Can you repeat every one of the following lines word for word, without changing anything?

____________________

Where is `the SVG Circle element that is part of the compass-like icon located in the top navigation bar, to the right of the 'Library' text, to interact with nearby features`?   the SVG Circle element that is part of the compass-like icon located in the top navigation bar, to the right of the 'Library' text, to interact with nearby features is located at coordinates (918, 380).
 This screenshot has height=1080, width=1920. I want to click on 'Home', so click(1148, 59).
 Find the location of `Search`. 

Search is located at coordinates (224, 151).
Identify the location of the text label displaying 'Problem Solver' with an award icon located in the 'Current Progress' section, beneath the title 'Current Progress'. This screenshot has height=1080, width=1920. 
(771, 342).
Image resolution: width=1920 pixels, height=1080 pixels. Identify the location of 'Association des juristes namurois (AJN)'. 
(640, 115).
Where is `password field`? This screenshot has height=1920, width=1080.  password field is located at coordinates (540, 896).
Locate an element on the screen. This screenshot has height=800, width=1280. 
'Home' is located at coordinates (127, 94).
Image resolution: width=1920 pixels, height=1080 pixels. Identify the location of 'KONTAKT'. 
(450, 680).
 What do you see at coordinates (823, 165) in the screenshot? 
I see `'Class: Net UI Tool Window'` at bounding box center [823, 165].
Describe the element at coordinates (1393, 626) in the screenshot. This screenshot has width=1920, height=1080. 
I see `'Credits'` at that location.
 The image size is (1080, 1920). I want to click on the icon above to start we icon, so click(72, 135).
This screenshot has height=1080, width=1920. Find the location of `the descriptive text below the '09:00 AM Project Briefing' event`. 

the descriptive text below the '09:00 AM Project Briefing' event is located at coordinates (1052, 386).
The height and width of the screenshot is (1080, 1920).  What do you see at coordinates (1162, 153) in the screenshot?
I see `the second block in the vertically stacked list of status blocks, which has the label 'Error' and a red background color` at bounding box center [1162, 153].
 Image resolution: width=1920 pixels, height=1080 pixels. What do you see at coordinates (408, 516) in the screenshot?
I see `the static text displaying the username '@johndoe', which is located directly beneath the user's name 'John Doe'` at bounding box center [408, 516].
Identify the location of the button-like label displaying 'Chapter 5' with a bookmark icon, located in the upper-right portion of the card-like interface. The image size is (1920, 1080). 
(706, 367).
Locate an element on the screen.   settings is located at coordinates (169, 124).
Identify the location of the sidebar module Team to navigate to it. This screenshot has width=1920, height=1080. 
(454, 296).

____________________

● SOLUTION FOR THIS PROBLEM
Where is `the SVG Circle element that is part of the compass-like icon located in the top navigation bar, to the right of the 'Library' text, to interact with nearby features`?   the SVG Circle element that is part of the compass-like icon located in the top navigation bar, to the right of the 'Library' text, to interact with nearby features is located at coordinates (918, 380).
 This screenshot has height=1080, width=1920. I want to click on 'Home', so click(1148, 59).
 Find the location of `Search`. 

Search is located at coordinates (224, 151).
Identify the location of the text label displaying 'Problem Solver' with an award icon located in the 'Current Progress' section, beneath the title 'Current Progress'. This screenshot has height=1080, width=1920. 
(771, 342).
Image resolution: width=1920 pixels, height=1080 pixels. Identify the location of 'Association des juristes namurois (AJN)'. 
(640, 115).
Where is `password field`? This screenshot has height=1920, width=1080.  password field is located at coordinates (540, 896).
Locate an element on the screen. This screenshot has height=800, width=1280. 
'Home' is located at coordinates (127, 94).
Image resolution: width=1920 pixels, height=1080 pixels. Identify the location of 'KONTAKT'. 
(450, 680).
 What do you see at coordinates (823, 165) in the screenshot? 
I see `'Class: Net UI Tool Window'` at bounding box center [823, 165].
Describe the element at coordinates (1393, 626) in the screenshot. This screenshot has width=1920, height=1080. 
I see `'Credits'` at that location.
 The image size is (1080, 1920). I want to click on the icon above to start we icon, so click(72, 135).
This screenshot has height=1080, width=1920. Find the location of `the descriptive text below the '09:00 AM Project Briefing' event`. 

the descriptive text below the '09:00 AM Project Briefing' event is located at coordinates (1052, 386).
The height and width of the screenshot is (1080, 1920).  What do you see at coordinates (1162, 153) in the screenshot?
I see `the second block in the vertically stacked list of status blocks, which has the label 'Error' and a red background color` at bounding box center [1162, 153].
 Image resolution: width=1920 pixels, height=1080 pixels. What do you see at coordinates (408, 516) in the screenshot?
I see `the static text displaying the username '@johndoe', which is located directly beneath the user's name 'John Doe'` at bounding box center [408, 516].
Identify the location of the button-like label displaying 'Chapter 5' with a bookmark icon, located in the upper-right portion of the card-like interface. The image size is (1920, 1080). 
(706, 367).
Locate an element on the screen.   settings is located at coordinates (169, 124).
Identify the location of the sidebar module Team to navigate to it. This screenshot has width=1920, height=1080. 
(454, 296).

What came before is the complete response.